WHAT THIS TASK INVOLVES: Reproduce the following listing word for word, every line included.
### INPUT MATERIAL ###
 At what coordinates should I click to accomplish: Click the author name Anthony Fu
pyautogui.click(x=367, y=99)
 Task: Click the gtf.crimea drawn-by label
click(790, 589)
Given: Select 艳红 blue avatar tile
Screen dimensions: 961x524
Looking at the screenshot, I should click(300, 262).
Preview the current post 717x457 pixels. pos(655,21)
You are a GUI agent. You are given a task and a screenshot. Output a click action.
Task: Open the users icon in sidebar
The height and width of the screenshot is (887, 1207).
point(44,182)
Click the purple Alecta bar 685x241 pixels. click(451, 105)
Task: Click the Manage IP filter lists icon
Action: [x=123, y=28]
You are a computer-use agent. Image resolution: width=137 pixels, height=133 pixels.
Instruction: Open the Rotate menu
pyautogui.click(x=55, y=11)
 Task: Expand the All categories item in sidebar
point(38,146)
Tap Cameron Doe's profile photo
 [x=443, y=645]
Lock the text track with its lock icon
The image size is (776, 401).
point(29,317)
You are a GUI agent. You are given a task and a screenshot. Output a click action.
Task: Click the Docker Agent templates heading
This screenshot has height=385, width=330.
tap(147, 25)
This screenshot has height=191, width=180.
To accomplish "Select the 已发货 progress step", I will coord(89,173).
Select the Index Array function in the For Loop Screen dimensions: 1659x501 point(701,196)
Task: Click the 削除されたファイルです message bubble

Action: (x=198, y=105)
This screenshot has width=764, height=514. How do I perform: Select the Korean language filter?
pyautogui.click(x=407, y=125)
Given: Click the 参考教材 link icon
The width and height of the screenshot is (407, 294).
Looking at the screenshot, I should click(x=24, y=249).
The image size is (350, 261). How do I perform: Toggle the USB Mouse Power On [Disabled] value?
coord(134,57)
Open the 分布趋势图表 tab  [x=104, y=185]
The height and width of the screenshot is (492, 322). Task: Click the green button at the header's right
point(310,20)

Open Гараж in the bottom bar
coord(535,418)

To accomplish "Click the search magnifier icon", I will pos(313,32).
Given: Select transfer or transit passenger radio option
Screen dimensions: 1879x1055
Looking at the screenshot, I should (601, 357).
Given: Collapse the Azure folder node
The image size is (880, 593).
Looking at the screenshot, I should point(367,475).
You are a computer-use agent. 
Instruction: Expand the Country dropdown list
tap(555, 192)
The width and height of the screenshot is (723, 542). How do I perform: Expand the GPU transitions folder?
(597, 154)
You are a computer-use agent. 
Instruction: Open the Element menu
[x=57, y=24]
###
THE COMPLETED TASK:
 At what coordinates should I click to accomplish: Click the author name Anthony Fu
pyautogui.click(x=367, y=99)
 Task: Click the gtf.crimea drawn-by label
click(790, 589)
Given: Select 艳红 blue avatar tile
Screen dimensions: 961x524
Looking at the screenshot, I should click(300, 262).
Preview the current post 717x457 pixels. pos(655,21)
You are a GUI agent. You are given a task and a screenshot. Output a click action.
Task: Open the users icon in sidebar
The height and width of the screenshot is (887, 1207).
point(44,182)
Click the purple Alecta bar 685x241 pixels. click(451, 105)
Task: Click the Manage IP filter lists icon
Action: [x=123, y=28]
You are a computer-use agent. Image resolution: width=137 pixels, height=133 pixels.
Instruction: Open the Rotate menu
pyautogui.click(x=55, y=11)
 Task: Expand the All categories item in sidebar
point(38,146)
Tap Cameron Doe's profile photo
 [x=443, y=645]
Lock the text track with its lock icon
The image size is (776, 401).
point(29,317)
You are a GUI agent. You are given a task and a screenshot. Output a click action.
Task: Click the Docker Agent templates heading
This screenshot has height=385, width=330.
tap(147, 25)
This screenshot has height=191, width=180.
To accomplish "Select the 已发货 progress step", I will coord(89,173).
Select the Index Array function in the For Loop Screen dimensions: 1659x501 point(701,196)
Task: Click the 削除されたファイルです message bubble

Action: (x=198, y=105)
This screenshot has width=764, height=514. How do I perform: Select the Korean language filter?
pyautogui.click(x=407, y=125)
Given: Click the 参考教材 link icon
The width and height of the screenshot is (407, 294).
Looking at the screenshot, I should click(x=24, y=249).
The image size is (350, 261). How do I perform: Toggle the USB Mouse Power On [Disabled] value?
coord(134,57)
Open the 分布趋势图表 tab  [x=104, y=185]
The height and width of the screenshot is (492, 322). Task: Click the green button at the header's right
point(310,20)

Open Гараж in the bottom bar
coord(535,418)

To accomplish "Click the search magnifier icon", I will pos(313,32).
Given: Select transfer or transit passenger radio option
Screen dimensions: 1879x1055
Looking at the screenshot, I should (601, 357).
Given: Collapse the Azure folder node
The image size is (880, 593).
Looking at the screenshot, I should point(367,475).
You are a computer-use agent. 
Instruction: Expand the Country dropdown list
tap(555, 192)
The width and height of the screenshot is (723, 542). How do I perform: Expand the GPU transitions folder?
(597, 154)
You are a computer-use agent. 
Instruction: Open the Element menu
[x=57, y=24]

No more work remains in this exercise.